The Seminar: Postnatal growth in mouse is rapid, with total skeletal muscle mass increasing several-fold between birth and weaning (just a few weeks). Where myofibre hypertrophy during growth requires the addition of new myonuclei, these are supplied by muscle satellite cells, the resident stem cells of skeletal muscle. The satellite cell population of adult muscle is largely maintained in number throughout pre-senile life; however severe diminution of the satellite cell compartment does occur during early postnatal growth. We have sought to address the lack of empirical definition in the dynamics of the satellite cell compartment with a detailed assessment of growth dynamics of mouse extensor digitorum longus (EDL) muscles during the first six weeks after birth. We have utilised two mouse models that positively (Myf5nLacZ) or negatively (3FnLacZE) identify satellite cells on isolated myofibres, and compared this to accretion of EDL fibre myonuclei. We find that most myonuclear accretion of EDL fibres occurs within the initial three weeks after birth, and that the absolute and relative size of the satellite cell compartment of individual myofibres drastically decreases over the same period. Neither myonuclear number nor satellite cell proportion significantly alter after three weeks of age up to ten months of age, indicating that the adult configuration of satellite cell-myofibre dynamics is established very early on in post-natal life. Some very elegant studies have demonstrated that the transcription factor Pax7 is required for satellite cell function during this postnatal growth period, but that its function later becomes dispensable. We have investigated the role of Pax7 in controlling the transcriptional landscape of satellite cells using cell biology, microarrays, ChIP and next-generation sequencing to provide an in-depth analysis of transcription factor function in a model stem cell. This approach has uncovered interesting new players in satellite cell biology, and revealed some new tricks for an old dog.

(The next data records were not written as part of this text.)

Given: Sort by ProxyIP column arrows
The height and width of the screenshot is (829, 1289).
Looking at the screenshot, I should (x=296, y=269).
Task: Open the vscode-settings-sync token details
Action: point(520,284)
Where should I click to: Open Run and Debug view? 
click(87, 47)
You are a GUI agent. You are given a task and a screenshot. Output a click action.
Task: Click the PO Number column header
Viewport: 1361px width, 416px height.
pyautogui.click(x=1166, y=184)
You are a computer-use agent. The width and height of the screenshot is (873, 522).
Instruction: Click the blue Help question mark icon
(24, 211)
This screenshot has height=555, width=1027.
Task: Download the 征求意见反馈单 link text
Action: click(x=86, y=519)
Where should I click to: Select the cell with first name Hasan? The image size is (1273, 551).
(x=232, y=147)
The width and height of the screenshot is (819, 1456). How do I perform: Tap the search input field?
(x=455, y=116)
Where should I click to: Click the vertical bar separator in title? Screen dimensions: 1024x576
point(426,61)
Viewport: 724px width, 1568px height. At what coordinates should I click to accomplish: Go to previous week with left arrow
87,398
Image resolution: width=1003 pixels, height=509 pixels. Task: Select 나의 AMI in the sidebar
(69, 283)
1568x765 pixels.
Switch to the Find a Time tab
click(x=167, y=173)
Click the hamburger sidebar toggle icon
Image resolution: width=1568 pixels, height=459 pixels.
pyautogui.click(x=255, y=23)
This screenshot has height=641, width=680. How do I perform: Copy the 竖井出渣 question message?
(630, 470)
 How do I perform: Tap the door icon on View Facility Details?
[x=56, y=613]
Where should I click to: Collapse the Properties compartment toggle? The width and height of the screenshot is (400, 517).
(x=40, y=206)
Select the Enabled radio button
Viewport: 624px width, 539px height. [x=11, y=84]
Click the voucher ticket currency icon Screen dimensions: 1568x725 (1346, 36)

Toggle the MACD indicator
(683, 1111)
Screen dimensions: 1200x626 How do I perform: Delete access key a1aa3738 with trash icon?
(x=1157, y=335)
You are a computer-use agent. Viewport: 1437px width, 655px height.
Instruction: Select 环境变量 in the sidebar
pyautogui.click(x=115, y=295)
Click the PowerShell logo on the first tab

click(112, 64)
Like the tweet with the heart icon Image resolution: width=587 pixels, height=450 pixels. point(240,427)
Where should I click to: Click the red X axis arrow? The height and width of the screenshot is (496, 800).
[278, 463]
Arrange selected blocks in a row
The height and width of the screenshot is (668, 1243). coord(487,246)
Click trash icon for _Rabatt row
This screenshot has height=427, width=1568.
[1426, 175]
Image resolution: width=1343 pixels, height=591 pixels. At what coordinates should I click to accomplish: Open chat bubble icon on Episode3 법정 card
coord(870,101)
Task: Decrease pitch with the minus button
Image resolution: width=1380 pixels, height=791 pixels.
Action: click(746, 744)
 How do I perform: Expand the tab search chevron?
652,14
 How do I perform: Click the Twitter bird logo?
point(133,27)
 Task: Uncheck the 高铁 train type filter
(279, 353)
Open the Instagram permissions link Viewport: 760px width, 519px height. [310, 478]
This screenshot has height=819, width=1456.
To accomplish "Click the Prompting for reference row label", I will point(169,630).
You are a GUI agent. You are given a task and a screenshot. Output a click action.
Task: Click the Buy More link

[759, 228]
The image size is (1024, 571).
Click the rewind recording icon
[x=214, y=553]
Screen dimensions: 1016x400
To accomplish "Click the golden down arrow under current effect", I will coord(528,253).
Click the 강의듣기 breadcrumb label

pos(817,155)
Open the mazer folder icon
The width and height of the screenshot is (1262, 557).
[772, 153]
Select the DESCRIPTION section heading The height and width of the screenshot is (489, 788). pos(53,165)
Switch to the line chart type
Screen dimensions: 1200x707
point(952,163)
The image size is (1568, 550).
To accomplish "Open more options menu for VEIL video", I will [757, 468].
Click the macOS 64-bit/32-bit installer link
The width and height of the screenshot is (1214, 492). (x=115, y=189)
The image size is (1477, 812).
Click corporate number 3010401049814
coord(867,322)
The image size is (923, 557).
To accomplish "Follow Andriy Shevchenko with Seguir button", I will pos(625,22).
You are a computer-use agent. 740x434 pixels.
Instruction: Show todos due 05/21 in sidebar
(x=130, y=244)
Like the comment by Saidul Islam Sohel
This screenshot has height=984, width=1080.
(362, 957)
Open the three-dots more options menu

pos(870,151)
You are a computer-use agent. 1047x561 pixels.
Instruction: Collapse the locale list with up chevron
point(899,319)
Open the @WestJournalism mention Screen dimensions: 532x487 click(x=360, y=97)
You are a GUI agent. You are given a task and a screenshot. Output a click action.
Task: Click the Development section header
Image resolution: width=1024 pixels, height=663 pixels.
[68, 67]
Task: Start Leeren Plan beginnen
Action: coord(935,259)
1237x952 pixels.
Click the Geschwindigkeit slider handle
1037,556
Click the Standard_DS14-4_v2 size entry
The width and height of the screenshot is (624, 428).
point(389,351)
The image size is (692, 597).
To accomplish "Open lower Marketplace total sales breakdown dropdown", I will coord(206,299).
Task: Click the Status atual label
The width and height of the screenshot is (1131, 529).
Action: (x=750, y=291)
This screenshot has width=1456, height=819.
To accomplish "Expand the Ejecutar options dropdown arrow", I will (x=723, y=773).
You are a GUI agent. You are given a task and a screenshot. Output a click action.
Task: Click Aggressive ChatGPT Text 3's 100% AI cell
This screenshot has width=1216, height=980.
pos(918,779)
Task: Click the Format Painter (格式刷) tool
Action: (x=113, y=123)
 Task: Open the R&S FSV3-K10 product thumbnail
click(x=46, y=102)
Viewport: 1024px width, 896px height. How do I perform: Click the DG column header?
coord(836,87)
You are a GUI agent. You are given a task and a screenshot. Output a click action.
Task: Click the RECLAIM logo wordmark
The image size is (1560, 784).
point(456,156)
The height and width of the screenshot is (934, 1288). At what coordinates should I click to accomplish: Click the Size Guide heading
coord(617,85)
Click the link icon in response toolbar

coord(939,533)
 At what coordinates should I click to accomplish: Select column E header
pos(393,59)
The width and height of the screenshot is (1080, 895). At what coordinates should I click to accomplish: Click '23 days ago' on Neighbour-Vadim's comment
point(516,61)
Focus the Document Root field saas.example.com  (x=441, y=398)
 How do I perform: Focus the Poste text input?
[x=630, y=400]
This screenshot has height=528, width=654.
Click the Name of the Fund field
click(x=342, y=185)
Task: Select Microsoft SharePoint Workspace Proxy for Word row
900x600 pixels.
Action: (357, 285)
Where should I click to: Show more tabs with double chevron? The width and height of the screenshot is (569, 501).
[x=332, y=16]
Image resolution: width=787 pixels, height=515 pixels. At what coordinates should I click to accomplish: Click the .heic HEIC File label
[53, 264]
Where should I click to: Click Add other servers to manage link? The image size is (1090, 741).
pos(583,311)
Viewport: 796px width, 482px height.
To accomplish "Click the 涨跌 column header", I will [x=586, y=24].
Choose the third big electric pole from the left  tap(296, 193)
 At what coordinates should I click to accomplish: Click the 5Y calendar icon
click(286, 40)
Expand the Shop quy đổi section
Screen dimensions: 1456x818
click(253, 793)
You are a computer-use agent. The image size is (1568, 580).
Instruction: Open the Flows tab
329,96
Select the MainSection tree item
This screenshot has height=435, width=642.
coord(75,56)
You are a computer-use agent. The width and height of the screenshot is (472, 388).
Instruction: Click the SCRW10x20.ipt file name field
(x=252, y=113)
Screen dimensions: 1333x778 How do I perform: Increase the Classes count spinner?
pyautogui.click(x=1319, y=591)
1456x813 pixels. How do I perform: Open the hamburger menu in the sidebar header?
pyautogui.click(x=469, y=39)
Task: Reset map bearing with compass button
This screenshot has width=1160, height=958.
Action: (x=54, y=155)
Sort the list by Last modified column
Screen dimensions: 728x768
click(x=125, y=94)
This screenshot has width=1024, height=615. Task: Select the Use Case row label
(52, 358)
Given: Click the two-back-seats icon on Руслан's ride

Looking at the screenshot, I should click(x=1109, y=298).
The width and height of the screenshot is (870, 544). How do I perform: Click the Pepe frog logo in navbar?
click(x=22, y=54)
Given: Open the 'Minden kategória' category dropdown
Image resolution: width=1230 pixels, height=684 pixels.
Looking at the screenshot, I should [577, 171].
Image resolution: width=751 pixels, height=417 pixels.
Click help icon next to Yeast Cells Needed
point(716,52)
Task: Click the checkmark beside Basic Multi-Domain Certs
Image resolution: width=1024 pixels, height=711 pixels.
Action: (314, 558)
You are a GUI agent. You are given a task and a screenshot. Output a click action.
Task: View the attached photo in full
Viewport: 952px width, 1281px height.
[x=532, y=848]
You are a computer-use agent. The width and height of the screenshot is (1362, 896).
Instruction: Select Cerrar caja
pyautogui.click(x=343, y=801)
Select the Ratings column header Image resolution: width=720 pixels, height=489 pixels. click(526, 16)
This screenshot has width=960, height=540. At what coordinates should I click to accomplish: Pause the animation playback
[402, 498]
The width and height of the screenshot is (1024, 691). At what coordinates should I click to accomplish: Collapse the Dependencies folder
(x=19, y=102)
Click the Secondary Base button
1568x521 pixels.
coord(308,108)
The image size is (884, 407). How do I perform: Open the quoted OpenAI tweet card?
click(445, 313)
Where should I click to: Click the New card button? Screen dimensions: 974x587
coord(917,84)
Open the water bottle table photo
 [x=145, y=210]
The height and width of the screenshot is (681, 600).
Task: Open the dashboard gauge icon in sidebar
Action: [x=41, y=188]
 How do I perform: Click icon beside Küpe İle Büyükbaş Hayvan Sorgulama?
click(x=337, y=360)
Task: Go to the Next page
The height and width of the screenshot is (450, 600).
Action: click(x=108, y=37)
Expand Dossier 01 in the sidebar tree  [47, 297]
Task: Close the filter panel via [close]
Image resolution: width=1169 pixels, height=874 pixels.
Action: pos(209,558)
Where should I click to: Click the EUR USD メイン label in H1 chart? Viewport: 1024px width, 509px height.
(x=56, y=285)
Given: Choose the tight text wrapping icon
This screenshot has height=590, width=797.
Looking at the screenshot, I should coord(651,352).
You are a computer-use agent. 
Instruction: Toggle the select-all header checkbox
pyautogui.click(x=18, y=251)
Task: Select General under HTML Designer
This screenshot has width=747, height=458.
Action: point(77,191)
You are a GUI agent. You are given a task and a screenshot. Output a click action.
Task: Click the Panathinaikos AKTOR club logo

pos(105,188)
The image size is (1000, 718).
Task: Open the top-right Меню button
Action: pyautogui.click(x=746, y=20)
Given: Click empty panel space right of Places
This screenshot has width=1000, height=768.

The Speaker: Rob was awarded his PhD in developmental biology from ECU, and completed a postdoc at the Randall division of King's College London. Working in Pete Zammit's lab, he investigated transcriptional signalling in satellite cell progression, the contribution of satellite cells to postnatal growth, and the role of satellite cells in several dystrophic knockout mice. He is now back in WA, taking up a postdoc at the Parkinson's Centre, ECU.